All information in the Offer to Purchase and the related Letter of Transmittal is hereby expressly incorporated by reference in answer to all items in this Schedule TO, and as more particularly set forth below.
ITEM 1. Summary Term Sheet.
The information set forth in the section captioned “Summary Term Sheet” of the Offer to Purchase, a copy of which is filed with this Schedule TO as Exhibit (a)(1)(i), is incorporated herein by reference.
ITEM 2. Subject Company Information.
(a) Name and Address: The name of the issuer is Seneca Foods Corporation, a New York Corporation. The address of the Company’s principal executive offices is 3736 South Main Street, Marion, New York 14505. The Company’s telephone number is (315) 926-8100. The information set forth in Section 10 (“Certain Information Concerning Us”) of the Offer to Purchase is incorporated herein by reference.
(b) Securities: The information set forth in the section of the Offer to Purchase titled “Introduction” is incorporated herein by reference.
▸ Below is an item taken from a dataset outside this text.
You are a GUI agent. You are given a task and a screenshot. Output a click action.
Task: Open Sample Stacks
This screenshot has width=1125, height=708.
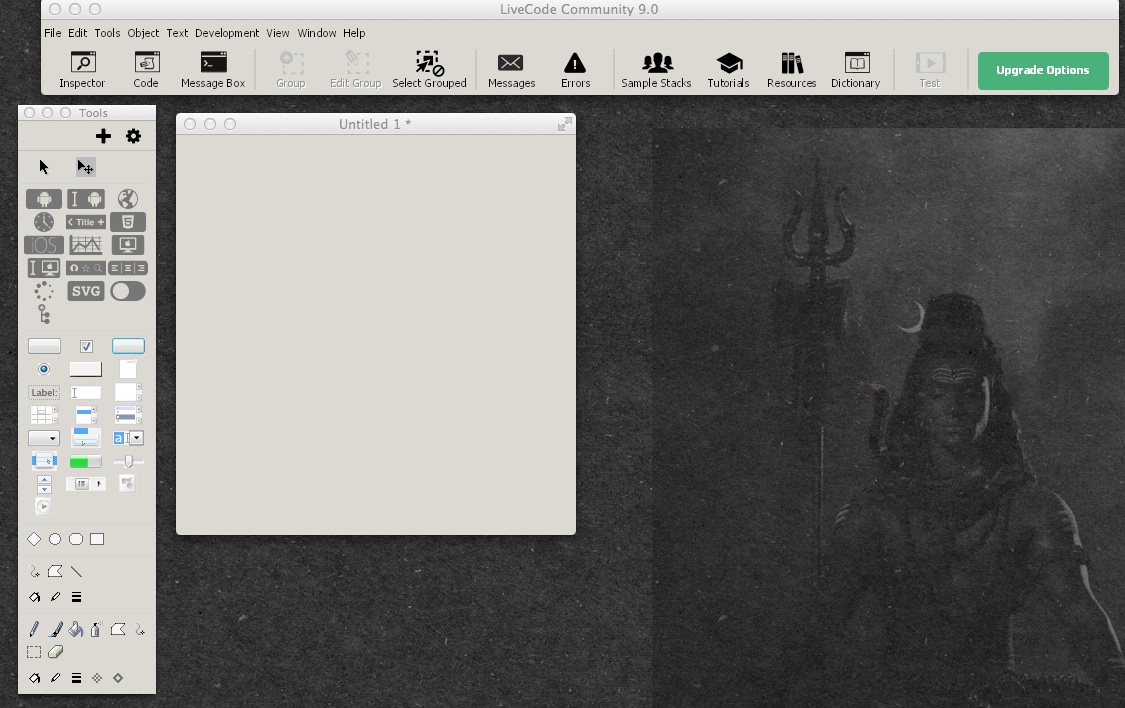coord(656,70)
(c) Trading Market and Price: The information set forth in the section captioned “Introduction” of the Offer to Purchase is incorporated herein by reference. Section 8 (“Price Range of Class A Shares; Dividends”) of the Offer to Purchase is incorporated herein by reference.
ITEM 3. Identity and Background of Filing Person.
(a) Name and Address: The name of the filing person is Seneca Foods Corporation, a New York corporation. The address of its principal executive office is 3736 South Main Street, Marion, New York 14505 and its telephone number is (315) 926-8100. The information set forth in Section 10 (“Certain Information Concerning Us”) and Section 11 (“Interests of Directors and Executive Officers; Transactions and Arrangements Concerning the Class A Shares”) of the Offer to Purchase is incorporated herein by reference.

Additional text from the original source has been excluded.